(Saved data entries)
══════
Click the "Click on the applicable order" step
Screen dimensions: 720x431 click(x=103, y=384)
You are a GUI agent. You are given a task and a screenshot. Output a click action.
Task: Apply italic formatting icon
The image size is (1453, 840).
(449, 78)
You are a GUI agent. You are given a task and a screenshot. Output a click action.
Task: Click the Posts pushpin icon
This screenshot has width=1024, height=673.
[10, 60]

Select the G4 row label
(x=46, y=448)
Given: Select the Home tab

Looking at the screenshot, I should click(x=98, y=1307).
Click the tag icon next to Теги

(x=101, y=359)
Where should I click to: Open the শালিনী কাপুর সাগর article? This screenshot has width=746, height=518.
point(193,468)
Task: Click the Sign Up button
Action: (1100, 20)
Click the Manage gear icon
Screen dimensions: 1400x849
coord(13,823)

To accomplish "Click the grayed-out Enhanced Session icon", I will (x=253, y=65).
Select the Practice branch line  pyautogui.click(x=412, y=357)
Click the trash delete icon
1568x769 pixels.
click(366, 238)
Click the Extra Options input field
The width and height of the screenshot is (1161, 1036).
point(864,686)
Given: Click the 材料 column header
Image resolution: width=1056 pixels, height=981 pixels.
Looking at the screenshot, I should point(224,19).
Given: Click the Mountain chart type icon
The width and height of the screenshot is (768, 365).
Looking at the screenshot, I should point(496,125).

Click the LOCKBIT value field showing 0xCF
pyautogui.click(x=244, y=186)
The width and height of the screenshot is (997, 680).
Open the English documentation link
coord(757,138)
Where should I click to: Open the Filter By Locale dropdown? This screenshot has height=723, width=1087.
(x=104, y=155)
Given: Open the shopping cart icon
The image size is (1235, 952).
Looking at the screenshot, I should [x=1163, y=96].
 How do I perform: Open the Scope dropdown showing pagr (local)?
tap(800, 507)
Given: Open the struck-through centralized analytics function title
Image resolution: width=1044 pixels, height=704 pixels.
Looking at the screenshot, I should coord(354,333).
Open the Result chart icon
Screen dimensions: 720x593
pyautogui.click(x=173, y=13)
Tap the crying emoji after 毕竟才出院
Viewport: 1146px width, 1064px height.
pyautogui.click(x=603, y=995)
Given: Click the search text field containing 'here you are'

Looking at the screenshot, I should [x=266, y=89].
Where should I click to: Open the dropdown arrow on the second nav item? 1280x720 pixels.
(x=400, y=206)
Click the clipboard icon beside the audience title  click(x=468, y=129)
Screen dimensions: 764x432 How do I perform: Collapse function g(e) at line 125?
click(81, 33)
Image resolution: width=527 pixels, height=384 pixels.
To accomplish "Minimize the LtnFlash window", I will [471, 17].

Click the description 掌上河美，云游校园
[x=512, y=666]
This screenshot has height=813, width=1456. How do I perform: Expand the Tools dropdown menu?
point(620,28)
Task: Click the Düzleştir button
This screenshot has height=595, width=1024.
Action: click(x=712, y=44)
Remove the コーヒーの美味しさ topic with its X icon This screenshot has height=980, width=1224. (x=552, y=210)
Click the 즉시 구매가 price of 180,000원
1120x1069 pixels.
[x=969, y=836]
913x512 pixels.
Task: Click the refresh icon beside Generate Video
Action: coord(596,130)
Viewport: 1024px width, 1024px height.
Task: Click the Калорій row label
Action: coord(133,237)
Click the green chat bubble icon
══════
Quote the rows word for word, starting at the line that contains "Task: Click the Düzleştir button" and ending with the final line of the rows.

Task answer>
Task: Click the Düzleştir button
This screenshot has height=595, width=1024.
Action: click(x=712, y=44)
Remove the コーヒーの美味しさ topic with its X icon This screenshot has height=980, width=1224. (x=552, y=210)
Click the 즉시 구매가 price of 180,000원
1120x1069 pixels.
[x=969, y=836]
913x512 pixels.
Task: Click the refresh icon beside Generate Video
Action: coord(596,130)
Viewport: 1024px width, 1024px height.
Task: Click the Калорій row label
Action: coord(133,237)
Click the green chat bubble icon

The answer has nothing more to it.